La Rivière
7.4
La Rivière

Film de Tsai Ming-Liang (1997)

Au moins, vous aurez appris un mot. En l'occurrence, celui du muscle du cou dont la douleur et son traitement demeurent un mystère dans ce film. Ce muscle est alimenté par le nerf spinal depuis le pont rachidien situé dans le plexus cervical. Bref... Tout cela est mystérieux.
Moins mystérieux encore est l'existence du père qui assouvit ses fantasmes dans des apparitions obscures et fantomatiques.

Il y a quand même quelque chose qui ne tourne pas rond dans ces douleurs de l'existence, physiques et psycho-sociales - l'un ne va d'ailleurs pas sans l'autre, on aura assez vite fait de le remarquer.
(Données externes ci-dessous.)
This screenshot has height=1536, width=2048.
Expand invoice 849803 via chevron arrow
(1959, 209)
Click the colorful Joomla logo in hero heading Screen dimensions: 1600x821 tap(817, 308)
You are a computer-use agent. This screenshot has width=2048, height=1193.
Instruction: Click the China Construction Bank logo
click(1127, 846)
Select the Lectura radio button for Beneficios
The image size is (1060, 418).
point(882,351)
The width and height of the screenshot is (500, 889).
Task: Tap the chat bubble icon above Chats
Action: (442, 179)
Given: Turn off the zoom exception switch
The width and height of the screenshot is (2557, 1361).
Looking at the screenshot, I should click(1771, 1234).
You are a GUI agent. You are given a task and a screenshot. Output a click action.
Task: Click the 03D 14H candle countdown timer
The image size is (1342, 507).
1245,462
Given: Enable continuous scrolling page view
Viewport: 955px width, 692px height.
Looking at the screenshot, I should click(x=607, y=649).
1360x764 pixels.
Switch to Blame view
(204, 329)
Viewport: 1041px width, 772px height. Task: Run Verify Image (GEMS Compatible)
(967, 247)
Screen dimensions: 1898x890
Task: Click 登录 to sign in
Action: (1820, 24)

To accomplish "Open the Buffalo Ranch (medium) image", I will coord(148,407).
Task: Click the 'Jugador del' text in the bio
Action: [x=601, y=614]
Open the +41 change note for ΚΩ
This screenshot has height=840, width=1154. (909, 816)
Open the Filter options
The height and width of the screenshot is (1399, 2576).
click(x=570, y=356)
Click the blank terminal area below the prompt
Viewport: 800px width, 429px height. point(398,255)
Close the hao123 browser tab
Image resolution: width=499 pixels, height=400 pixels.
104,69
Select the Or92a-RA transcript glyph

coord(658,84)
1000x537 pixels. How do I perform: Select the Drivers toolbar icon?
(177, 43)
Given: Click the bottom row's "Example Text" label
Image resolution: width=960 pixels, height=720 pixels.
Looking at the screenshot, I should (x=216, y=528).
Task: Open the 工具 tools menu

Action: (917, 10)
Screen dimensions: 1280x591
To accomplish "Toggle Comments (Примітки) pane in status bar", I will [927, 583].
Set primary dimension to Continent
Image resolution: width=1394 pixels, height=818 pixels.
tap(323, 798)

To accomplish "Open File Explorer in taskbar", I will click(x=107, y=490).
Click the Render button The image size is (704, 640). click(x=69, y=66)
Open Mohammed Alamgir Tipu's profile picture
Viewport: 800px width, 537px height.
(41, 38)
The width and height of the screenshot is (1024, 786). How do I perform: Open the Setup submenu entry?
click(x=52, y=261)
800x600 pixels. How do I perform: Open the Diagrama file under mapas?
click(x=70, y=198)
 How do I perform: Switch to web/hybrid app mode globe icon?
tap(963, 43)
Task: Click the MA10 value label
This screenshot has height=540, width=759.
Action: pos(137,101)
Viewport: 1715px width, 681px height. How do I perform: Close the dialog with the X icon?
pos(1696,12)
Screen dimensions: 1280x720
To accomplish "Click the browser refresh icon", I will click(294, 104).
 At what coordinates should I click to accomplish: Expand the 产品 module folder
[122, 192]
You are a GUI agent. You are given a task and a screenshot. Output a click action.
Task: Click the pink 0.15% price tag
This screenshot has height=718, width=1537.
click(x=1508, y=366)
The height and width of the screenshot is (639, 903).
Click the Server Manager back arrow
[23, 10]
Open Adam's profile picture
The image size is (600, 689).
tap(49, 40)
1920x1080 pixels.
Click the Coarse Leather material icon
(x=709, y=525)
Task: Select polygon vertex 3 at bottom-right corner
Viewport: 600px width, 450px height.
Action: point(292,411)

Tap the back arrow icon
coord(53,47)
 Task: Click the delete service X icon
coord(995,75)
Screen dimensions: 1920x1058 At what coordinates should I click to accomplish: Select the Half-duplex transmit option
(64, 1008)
Ce qui est encore plus inquiétant, c'est cette eau de la rivière, symbole de l'érotisme, qui se trouve pollué. Cette eau qui déborde dont on ne sait où et qu'on retrouvera avec plus de violence encore dans Visage. Du ciel jusque sous les toits, le temps vire au torrentiel. Cette eau qui rampe et qui passe pour un inconvénient. Il y a quelque chose dans cette eau qui conduit les individus à des difformités du désir et à ne pas les assumer naturellement.
La sexualité s'exécute dans l'ombre de soi, insidieusement, par procuration, devant la télévision avec un vibromasseur quand il ne sert pas à autre chose et puis, parfois, ils ont beau être deux à vouloir, c'est à nouveau être seul, parce qu'on ne fait que baiser pour ne pas avoir à s'écouter. Ce qui me fait penser que les douleurs ont l'air de malédictions littérales : être sous le coup du sort pour des choses mal dites, qu'on se dit mal à soi-même et aux autres.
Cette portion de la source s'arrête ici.